(Stored dataset items)
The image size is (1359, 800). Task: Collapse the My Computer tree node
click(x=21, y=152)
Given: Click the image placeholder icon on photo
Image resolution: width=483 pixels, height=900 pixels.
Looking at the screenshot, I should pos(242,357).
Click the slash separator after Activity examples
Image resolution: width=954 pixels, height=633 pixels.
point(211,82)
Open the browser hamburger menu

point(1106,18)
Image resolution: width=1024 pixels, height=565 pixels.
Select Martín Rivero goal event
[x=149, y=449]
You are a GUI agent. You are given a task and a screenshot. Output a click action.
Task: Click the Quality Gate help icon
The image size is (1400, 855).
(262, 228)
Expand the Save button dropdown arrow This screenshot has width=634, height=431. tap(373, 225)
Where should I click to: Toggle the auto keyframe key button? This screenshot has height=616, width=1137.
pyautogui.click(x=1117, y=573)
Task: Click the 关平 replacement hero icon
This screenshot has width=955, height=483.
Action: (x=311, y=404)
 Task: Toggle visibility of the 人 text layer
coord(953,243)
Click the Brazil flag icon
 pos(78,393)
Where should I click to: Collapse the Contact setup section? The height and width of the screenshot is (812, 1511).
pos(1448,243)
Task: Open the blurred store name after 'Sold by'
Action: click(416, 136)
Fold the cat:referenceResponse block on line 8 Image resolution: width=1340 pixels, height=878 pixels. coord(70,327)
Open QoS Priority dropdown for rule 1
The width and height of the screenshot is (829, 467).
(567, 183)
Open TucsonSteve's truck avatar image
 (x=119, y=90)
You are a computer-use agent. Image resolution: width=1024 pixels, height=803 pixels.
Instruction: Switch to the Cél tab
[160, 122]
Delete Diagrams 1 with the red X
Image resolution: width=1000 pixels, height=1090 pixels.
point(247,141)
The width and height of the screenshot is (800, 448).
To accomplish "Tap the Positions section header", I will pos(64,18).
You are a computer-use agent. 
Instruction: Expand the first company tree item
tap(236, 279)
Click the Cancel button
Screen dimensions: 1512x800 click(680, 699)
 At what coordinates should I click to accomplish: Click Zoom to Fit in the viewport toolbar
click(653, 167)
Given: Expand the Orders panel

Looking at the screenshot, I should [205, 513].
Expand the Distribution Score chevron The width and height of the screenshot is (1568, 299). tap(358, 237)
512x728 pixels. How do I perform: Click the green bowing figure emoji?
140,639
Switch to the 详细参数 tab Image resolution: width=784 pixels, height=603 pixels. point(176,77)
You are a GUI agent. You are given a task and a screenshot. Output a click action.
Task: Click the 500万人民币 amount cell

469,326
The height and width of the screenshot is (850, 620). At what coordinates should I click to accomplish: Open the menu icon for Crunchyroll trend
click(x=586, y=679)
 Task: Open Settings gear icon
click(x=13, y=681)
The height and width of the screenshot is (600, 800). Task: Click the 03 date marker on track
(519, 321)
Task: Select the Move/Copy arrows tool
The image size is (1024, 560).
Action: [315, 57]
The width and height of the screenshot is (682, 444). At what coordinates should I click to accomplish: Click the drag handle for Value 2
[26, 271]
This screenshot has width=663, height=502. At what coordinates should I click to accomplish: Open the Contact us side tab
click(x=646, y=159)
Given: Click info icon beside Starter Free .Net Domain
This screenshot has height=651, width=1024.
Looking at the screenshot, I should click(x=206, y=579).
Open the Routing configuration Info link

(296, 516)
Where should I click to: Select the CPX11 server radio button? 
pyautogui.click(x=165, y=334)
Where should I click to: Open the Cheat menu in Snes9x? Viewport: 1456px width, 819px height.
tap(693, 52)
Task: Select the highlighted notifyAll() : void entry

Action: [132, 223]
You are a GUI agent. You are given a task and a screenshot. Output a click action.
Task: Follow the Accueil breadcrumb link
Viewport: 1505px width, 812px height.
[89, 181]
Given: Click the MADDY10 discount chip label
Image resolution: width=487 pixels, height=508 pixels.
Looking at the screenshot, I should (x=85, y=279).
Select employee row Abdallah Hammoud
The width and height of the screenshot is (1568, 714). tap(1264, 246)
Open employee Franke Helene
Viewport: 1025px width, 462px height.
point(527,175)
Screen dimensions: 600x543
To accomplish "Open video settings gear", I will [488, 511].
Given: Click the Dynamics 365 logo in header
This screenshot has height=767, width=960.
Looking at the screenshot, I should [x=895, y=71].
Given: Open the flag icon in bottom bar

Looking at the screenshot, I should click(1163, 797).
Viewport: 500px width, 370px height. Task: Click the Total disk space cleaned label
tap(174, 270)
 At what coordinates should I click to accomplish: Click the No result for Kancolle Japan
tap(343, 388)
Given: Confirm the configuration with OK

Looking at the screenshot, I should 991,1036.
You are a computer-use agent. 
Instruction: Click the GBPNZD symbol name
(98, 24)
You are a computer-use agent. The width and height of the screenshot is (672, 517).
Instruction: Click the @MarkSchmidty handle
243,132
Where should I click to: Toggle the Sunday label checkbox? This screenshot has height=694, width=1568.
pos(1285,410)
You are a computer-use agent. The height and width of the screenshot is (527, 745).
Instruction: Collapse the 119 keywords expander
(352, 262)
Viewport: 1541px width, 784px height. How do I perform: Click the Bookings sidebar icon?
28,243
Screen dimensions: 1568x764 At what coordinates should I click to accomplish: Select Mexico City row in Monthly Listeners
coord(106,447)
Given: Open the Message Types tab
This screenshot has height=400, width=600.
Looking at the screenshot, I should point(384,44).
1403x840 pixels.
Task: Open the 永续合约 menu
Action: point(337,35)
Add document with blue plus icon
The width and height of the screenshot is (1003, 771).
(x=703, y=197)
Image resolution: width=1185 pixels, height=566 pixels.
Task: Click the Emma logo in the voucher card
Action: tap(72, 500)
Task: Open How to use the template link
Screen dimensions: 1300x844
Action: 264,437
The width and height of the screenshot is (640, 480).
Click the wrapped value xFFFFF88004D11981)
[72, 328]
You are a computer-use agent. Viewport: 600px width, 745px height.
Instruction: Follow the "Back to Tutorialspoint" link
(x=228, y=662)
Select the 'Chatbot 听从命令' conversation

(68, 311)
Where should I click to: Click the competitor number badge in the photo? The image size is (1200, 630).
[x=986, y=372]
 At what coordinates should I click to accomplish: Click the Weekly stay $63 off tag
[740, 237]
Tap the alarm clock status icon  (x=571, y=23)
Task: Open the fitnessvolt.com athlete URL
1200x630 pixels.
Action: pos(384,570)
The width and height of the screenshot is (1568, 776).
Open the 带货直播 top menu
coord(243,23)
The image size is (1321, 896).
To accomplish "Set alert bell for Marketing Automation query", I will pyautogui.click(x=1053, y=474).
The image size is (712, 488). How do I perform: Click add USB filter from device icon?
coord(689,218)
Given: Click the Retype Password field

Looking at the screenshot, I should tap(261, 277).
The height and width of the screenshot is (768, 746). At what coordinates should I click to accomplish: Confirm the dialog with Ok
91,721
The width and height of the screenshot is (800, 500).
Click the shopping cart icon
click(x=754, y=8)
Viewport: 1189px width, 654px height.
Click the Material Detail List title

◆ **TASK GOAL**: Retype all of the data exactly. Leave nothing out.

◆ **OUTPUT FOR THIS EXERCISE**:
The image size is (1359, 800). Task: Collapse the My Computer tree node
click(x=21, y=152)
Given: Click the image placeholder icon on photo
Image resolution: width=483 pixels, height=900 pixels.
Looking at the screenshot, I should pos(242,357).
Click the slash separator after Activity examples
Image resolution: width=954 pixels, height=633 pixels.
point(211,82)
Open the browser hamburger menu

point(1106,18)
Image resolution: width=1024 pixels, height=565 pixels.
Select Martín Rivero goal event
[x=149, y=449]
You are a GUI agent. You are given a task and a screenshot. Output a click action.
Task: Click the Quality Gate help icon
The image size is (1400, 855).
(262, 228)
Expand the Save button dropdown arrow This screenshot has width=634, height=431. tap(373, 225)
Where should I click to: Toggle the auto keyframe key button? This screenshot has height=616, width=1137.
pyautogui.click(x=1117, y=573)
Task: Click the 关平 replacement hero icon
This screenshot has width=955, height=483.
Action: (x=311, y=404)
 Task: Toggle visibility of the 人 text layer
coord(953,243)
Click the Brazil flag icon
 pos(78,393)
Where should I click to: Collapse the Contact setup section? The height and width of the screenshot is (812, 1511).
pos(1448,243)
Task: Open the blurred store name after 'Sold by'
Action: click(416, 136)
Fold the cat:referenceResponse block on line 8 Image resolution: width=1340 pixels, height=878 pixels. coord(70,327)
Open QoS Priority dropdown for rule 1
The width and height of the screenshot is (829, 467).
(567, 183)
Open TucsonSteve's truck avatar image
 (x=119, y=90)
You are a computer-use agent. Image resolution: width=1024 pixels, height=803 pixels.
Instruction: Switch to the Cél tab
[160, 122]
Delete Diagrams 1 with the red X
Image resolution: width=1000 pixels, height=1090 pixels.
point(247,141)
The width and height of the screenshot is (800, 448).
To accomplish "Tap the Positions section header", I will pos(64,18).
You are a computer-use agent. 
Instruction: Expand the first company tree item
tap(236, 279)
Click the Cancel button
Screen dimensions: 1512x800 click(680, 699)
 At what coordinates should I click to accomplish: Click Zoom to Fit in the viewport toolbar
click(653, 167)
Given: Expand the Orders panel

Looking at the screenshot, I should [205, 513].
Expand the Distribution Score chevron The width and height of the screenshot is (1568, 299). tap(358, 237)
512x728 pixels. How do I perform: Click the green bowing figure emoji?
140,639
Switch to the 详细参数 tab Image resolution: width=784 pixels, height=603 pixels. point(176,77)
You are a GUI agent. You are given a task and a screenshot. Output a click action.
Task: Click the 500万人民币 amount cell

469,326
The height and width of the screenshot is (850, 620). At what coordinates should I click to accomplish: Open the menu icon for Crunchyroll trend
click(x=586, y=679)
 Task: Open Settings gear icon
click(x=13, y=681)
The height and width of the screenshot is (600, 800). Task: Click the 03 date marker on track
(519, 321)
Task: Select the Move/Copy arrows tool
The image size is (1024, 560).
Action: [315, 57]
The width and height of the screenshot is (682, 444). At what coordinates should I click to accomplish: Click the drag handle for Value 2
[26, 271]
This screenshot has width=663, height=502. At what coordinates should I click to accomplish: Open the Contact us side tab
click(x=646, y=159)
Given: Click info icon beside Starter Free .Net Domain
This screenshot has height=651, width=1024.
Looking at the screenshot, I should click(x=206, y=579).
Open the Routing configuration Info link

(296, 516)
Where should I click to: Select the CPX11 server radio button? 
pyautogui.click(x=165, y=334)
Where should I click to: Open the Cheat menu in Snes9x? Viewport: 1456px width, 819px height.
tap(693, 52)
Task: Select the highlighted notifyAll() : void entry

Action: [132, 223]
You are a GUI agent. You are given a task and a screenshot. Output a click action.
Task: Follow the Accueil breadcrumb link
Viewport: 1505px width, 812px height.
[89, 181]
Given: Click the MADDY10 discount chip label
Image resolution: width=487 pixels, height=508 pixels.
Looking at the screenshot, I should (x=85, y=279).
Select employee row Abdallah Hammoud
The width and height of the screenshot is (1568, 714). tap(1264, 246)
Open employee Franke Helene
Viewport: 1025px width, 462px height.
point(527,175)
Screen dimensions: 600x543
To accomplish "Open video settings gear", I will [488, 511].
Given: Click the Dynamics 365 logo in header
This screenshot has height=767, width=960.
Looking at the screenshot, I should [x=895, y=71].
Given: Open the flag icon in bottom bar

Looking at the screenshot, I should click(1163, 797).
Viewport: 500px width, 370px height. Task: Click the Total disk space cleaned label
tap(174, 270)
 At what coordinates should I click to accomplish: Click the No result for Kancolle Japan
tap(343, 388)
Given: Confirm the configuration with OK

Looking at the screenshot, I should 991,1036.
You are a computer-use agent. 
Instruction: Click the GBPNZD symbol name
(98, 24)
You are a computer-use agent. The width and height of the screenshot is (672, 517).
Instruction: Click the @MarkSchmidty handle
243,132
Where should I click to: Toggle the Sunday label checkbox? This screenshot has height=694, width=1568.
pos(1285,410)
You are a computer-use agent. The height and width of the screenshot is (527, 745).
Instruction: Collapse the 119 keywords expander
(352, 262)
Viewport: 1541px width, 784px height. How do I perform: Click the Bookings sidebar icon?
28,243
Screen dimensions: 1568x764 At what coordinates should I click to accomplish: Select Mexico City row in Monthly Listeners
coord(106,447)
Given: Open the Message Types tab
This screenshot has height=400, width=600.
Looking at the screenshot, I should point(384,44).
1403x840 pixels.
Task: Open the 永续合约 menu
Action: point(337,35)
Add document with blue plus icon
The width and height of the screenshot is (1003, 771).
(x=703, y=197)
Image resolution: width=1185 pixels, height=566 pixels.
Task: Click the Emma logo in the voucher card
Action: tap(72, 500)
Task: Open How to use the template link
Screen dimensions: 1300x844
Action: 264,437
The width and height of the screenshot is (640, 480).
Click the wrapped value xFFFFF88004D11981)
[72, 328]
You are a computer-use agent. Viewport: 600px width, 745px height.
Instruction: Follow the "Back to Tutorialspoint" link
(x=228, y=662)
Select the 'Chatbot 听从命令' conversation

(68, 311)
Where should I click to: Click the competitor number badge in the photo? The image size is (1200, 630).
[x=986, y=372]
 At what coordinates should I click to accomplish: Click the Weekly stay $63 off tag
[740, 237]
Tap the alarm clock status icon  (x=571, y=23)
Task: Open the fitnessvolt.com athlete URL
1200x630 pixels.
Action: pos(384,570)
The width and height of the screenshot is (1568, 776).
Open the 带货直播 top menu
coord(243,23)
The image size is (1321, 896).
To accomplish "Set alert bell for Marketing Automation query", I will pyautogui.click(x=1053, y=474).
The image size is (712, 488). How do I perform: Click add USB filter from device icon?
coord(689,218)
Given: Click the Retype Password field

Looking at the screenshot, I should tap(261, 277).
The height and width of the screenshot is (768, 746). At what coordinates should I click to accomplish: Confirm the dialog with Ok
91,721
The width and height of the screenshot is (800, 500).
Click the shopping cart icon
click(x=754, y=8)
Viewport: 1189px width, 654px height.
Click the Material Detail List title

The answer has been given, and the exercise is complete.